77 female lecturers sue Cairo University President for banning niqab among staff

Seventy-seven niqab-wearing female lecturers at the Cairo University, Egypt, have sued the institution's President,  Gaber Nassar, one week after he banned niqab wearing among staff.

Muslim women wearing the niqab

According to online newspaper Aswat Masriya, the Cairo University administration drew the ire of the lecturers after its announced last Tuesday that "it is not permitted for female faculty ... in all colleges and institutes, to give lectures, tutorials, attend labs or deliver scientific training while wearing the niqab."

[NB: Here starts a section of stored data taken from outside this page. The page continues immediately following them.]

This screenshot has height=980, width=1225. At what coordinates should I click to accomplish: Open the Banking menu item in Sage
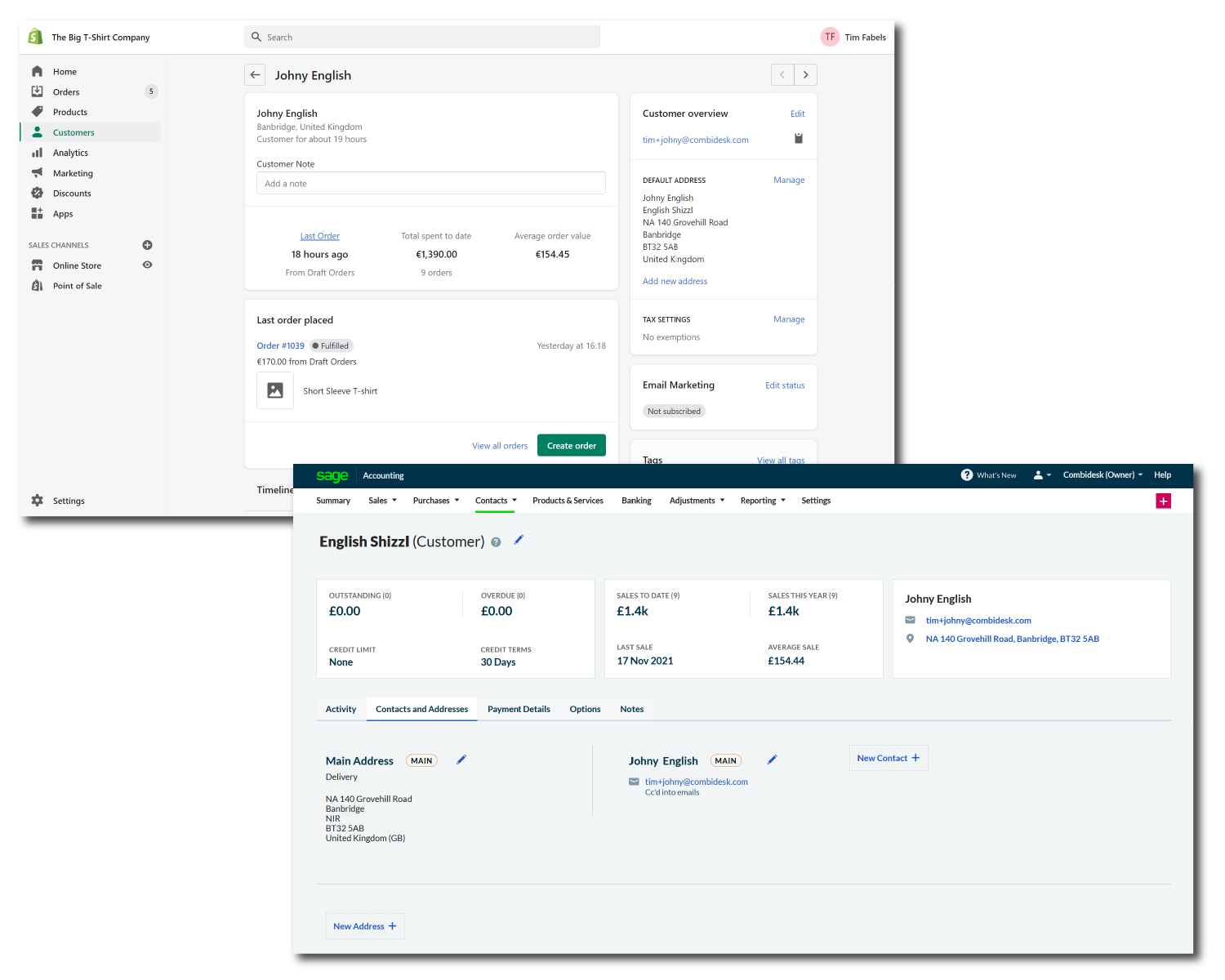(636, 500)
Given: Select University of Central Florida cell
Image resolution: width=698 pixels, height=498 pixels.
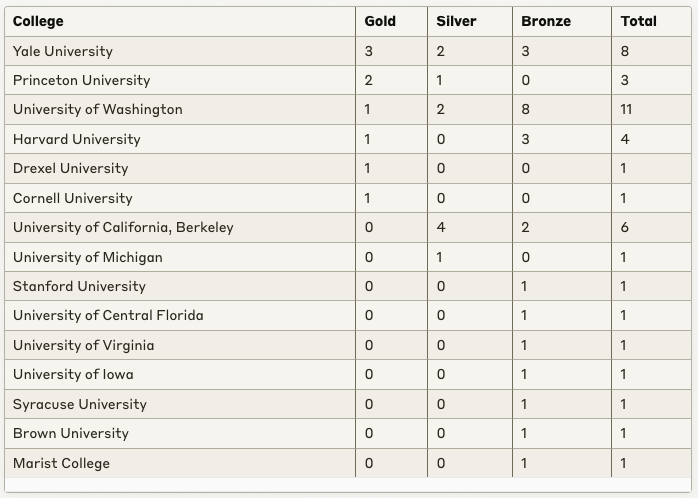Looking at the screenshot, I should click(180, 316).
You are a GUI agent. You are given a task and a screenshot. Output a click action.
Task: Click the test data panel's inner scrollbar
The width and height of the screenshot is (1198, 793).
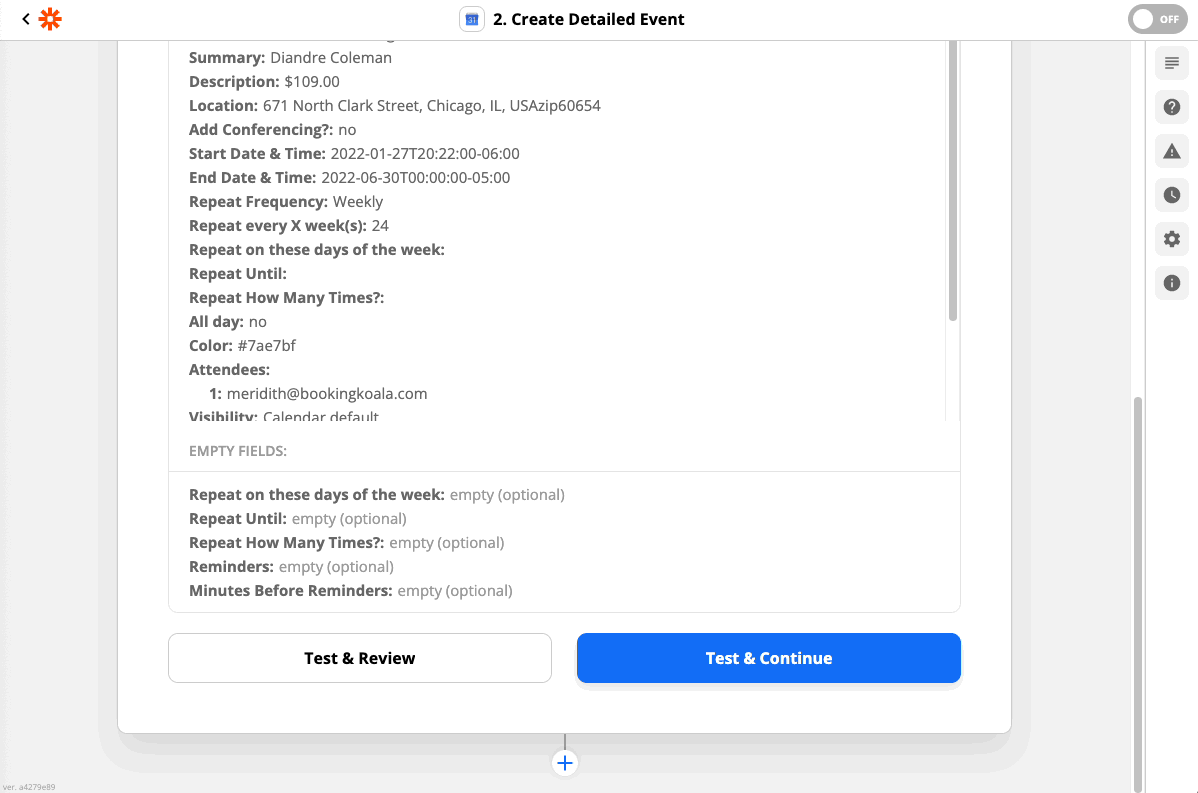point(953,180)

The niqab, a veil which covers all of the face apart from the eyes, is worn by some Muslim women in public as a sign of modesty.

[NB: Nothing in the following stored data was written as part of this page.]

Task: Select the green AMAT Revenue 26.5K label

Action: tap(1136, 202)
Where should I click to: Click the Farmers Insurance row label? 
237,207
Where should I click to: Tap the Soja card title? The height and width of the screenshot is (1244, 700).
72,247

According to the head of the Cairo Center for Political and Legal Studies, Ahmed Mahran, who spoke Aswat Masriya, the complainants approached him to file a suit against Nassar following his decision over the veils.

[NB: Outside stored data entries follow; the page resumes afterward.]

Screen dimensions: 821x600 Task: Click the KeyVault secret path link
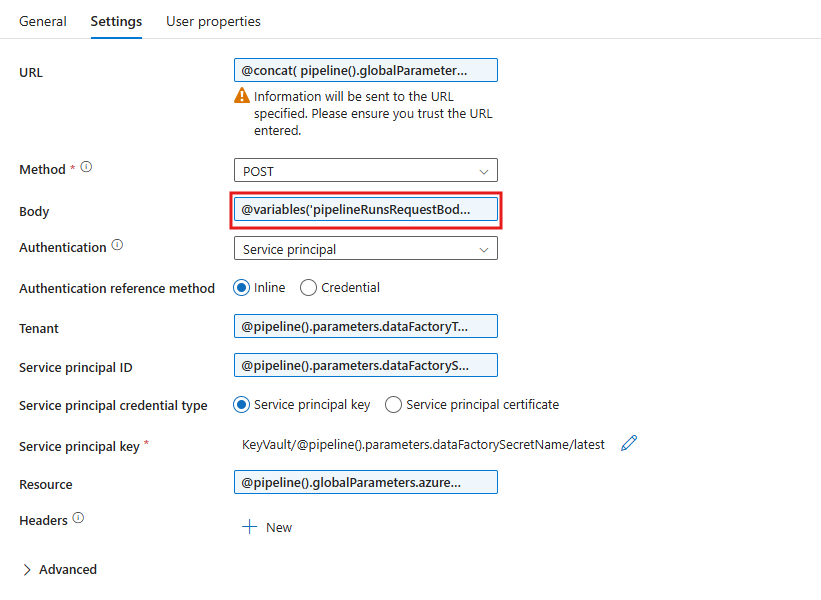pyautogui.click(x=425, y=443)
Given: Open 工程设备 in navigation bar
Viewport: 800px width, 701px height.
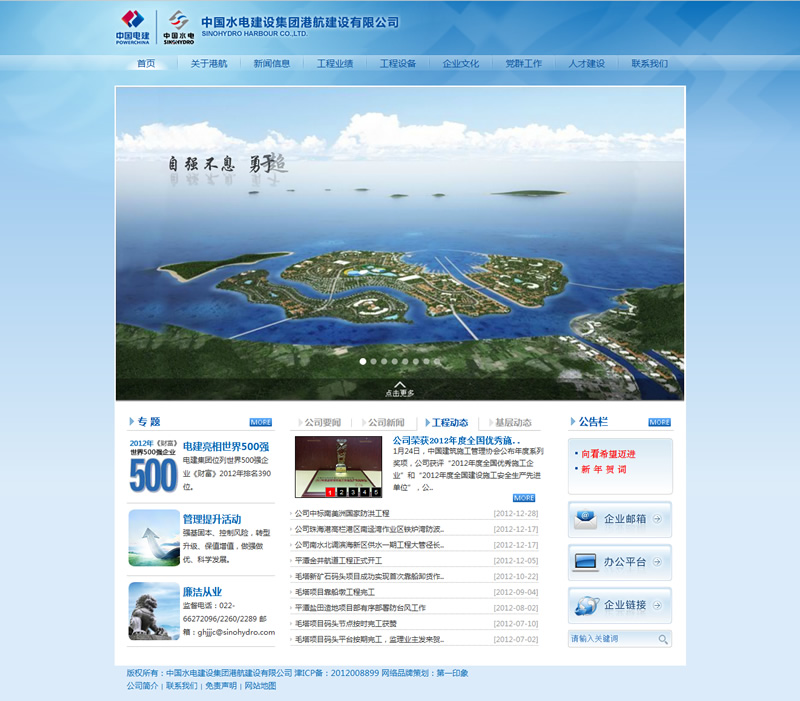Looking at the screenshot, I should click(x=397, y=63).
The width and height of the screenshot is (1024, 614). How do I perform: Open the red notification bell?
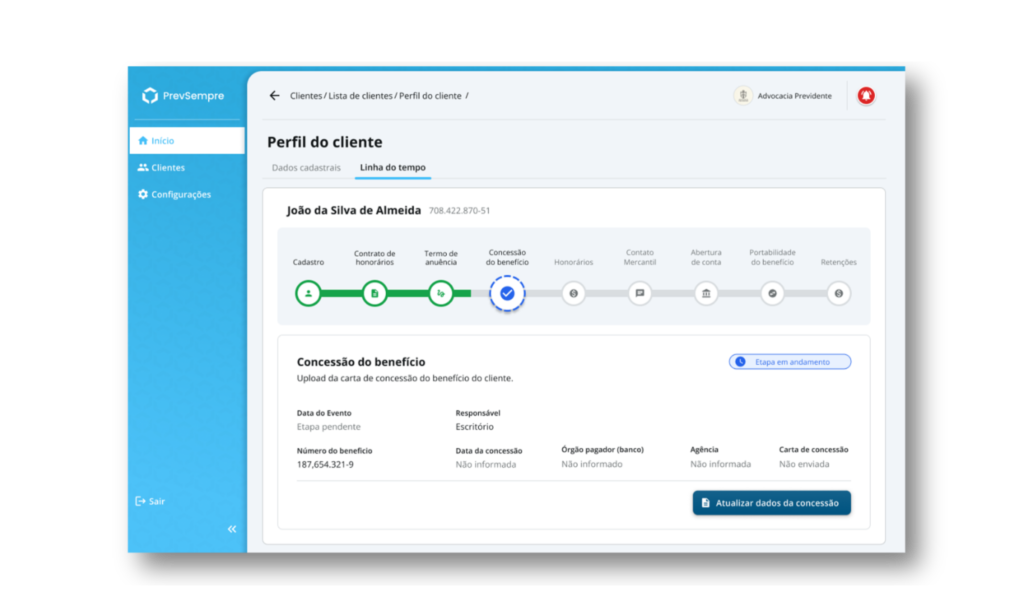click(x=866, y=96)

Mahran said the group he represents includes women who do not wear niqabs but are in support of their cause, adding that procedures to file the case will begin on Saturday.


But the institution's President has said his decision to ban the niqab was taken in public interest and for the benefit of education.

Nassar argued that his right to issue executive regulatory by-laws is backed by Law 49 of 1972 and decree 809 of 1975.

gathered that Cairo University is Egypt's oldest higher education institution.